Donald Trump is, for the first time as president, leading the nation in remembering the September 11 attacks on New York and Washington in 2001.

Trump marked the 16th anniversary of the worst act of terrorism on U.S. soil in a ceremony at the White House, with a moment of silence at 8:40 a.m., the time when a first airliner hijacked by al-Qaida terrorists crashed into the World Trade Center in New York. A second jet hit the second WTC tower 23 minutes later, and the huge skyscrapers collapsed in flames and smoke soon afterwards.

Trump will also attend a remembrance ceremony later Monday morning at the Pentagon, which was hit and badly damaged by another of the four commercial jets seized on that fateful day. Early Monday, an American flag was unfurled down the side of the building.
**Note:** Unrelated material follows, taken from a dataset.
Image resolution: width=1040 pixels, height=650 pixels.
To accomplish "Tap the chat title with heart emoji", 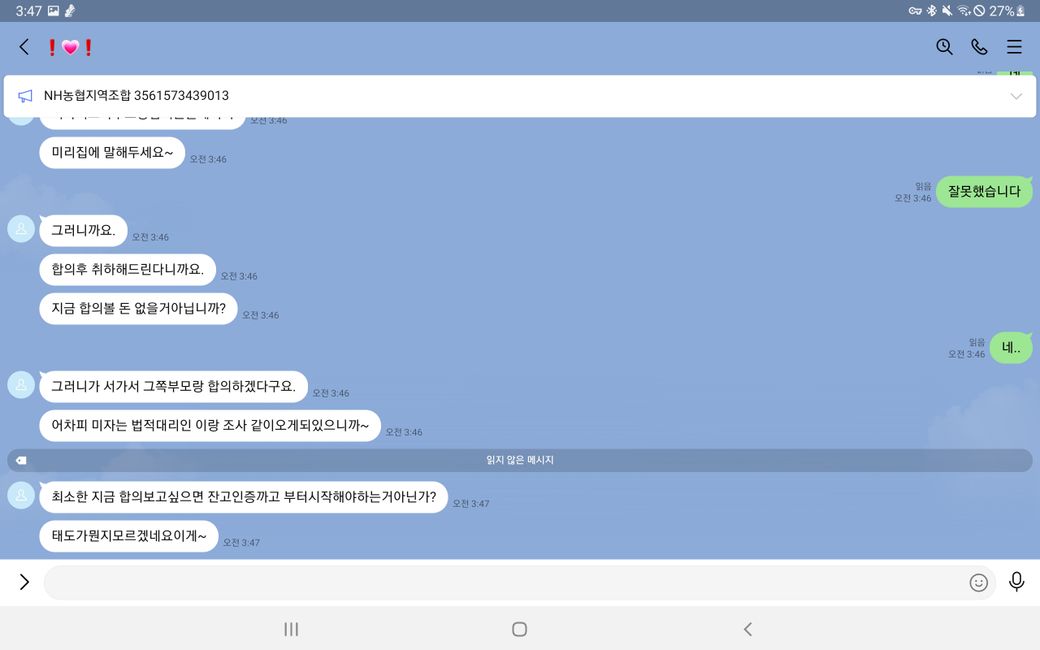I will click(x=70, y=47).
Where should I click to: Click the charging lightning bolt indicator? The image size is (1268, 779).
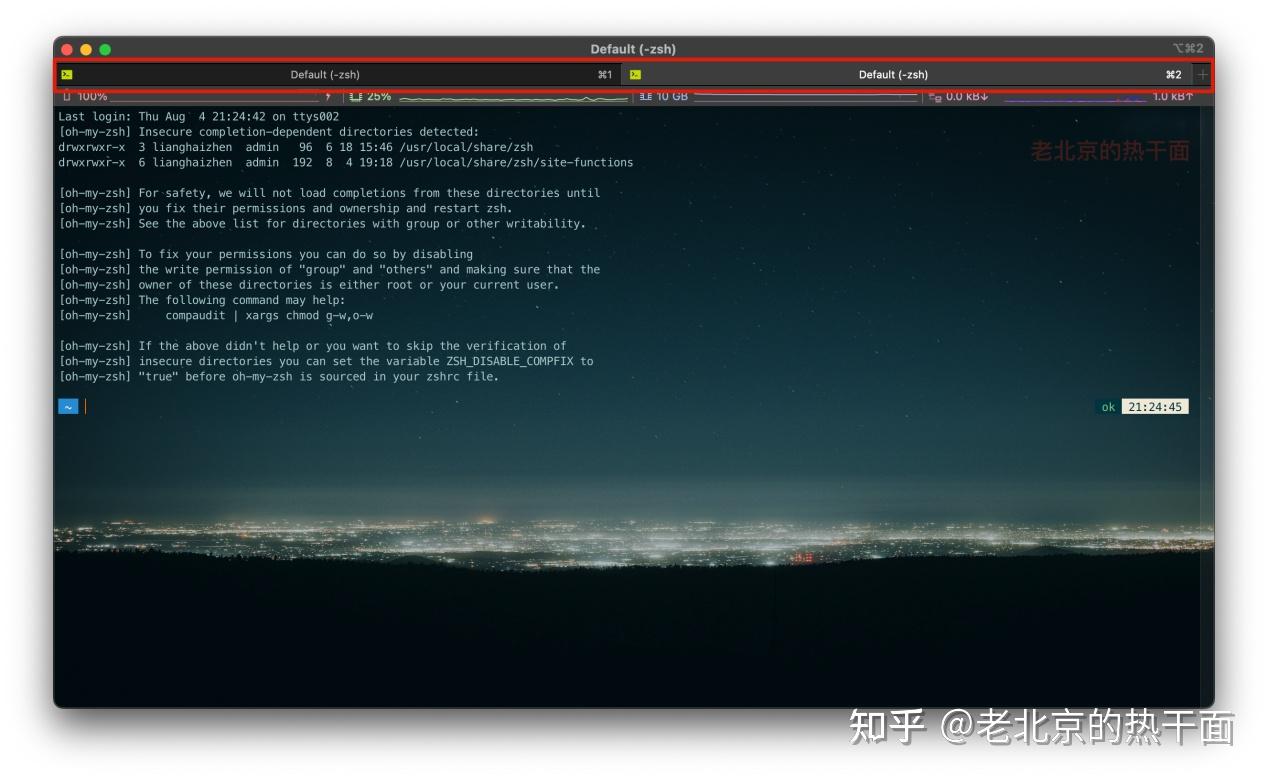tap(328, 97)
Vice President Mike Pence will travel to Shanksville, Pennsylvania, where another hijacked plane crashed into a field. It is believed passengers tried to regain control of the aircraft once they realized their knife-wielding captors intended to steer it toward Washington for another attack, aiming for either the Capitol or the White House, and that the hijackers crashed the plane rather than surrender.

Everyone aboard all four hijacked aircraft died on September 11, 2001. Including mass casualties in New York City and a heavy loss of life at the Pentagon, the attacks killed a total of about 3,000 people.

The Islamist militant named by U.S. investigators as “the principal architect” of the 2001 attacks,” Khalid Sheikh Mohammed, was captured in Pakistan early in 2003 and is held at the U.S. military prison in Guantanamo Bay, Cuba. The September 11 plot had been approved in advance by al-Qaida leader Osama bin Laden, who was shot to death by U.S. commandos in May 2011, during a raid on a walled compound in Pakistan where he was hiding.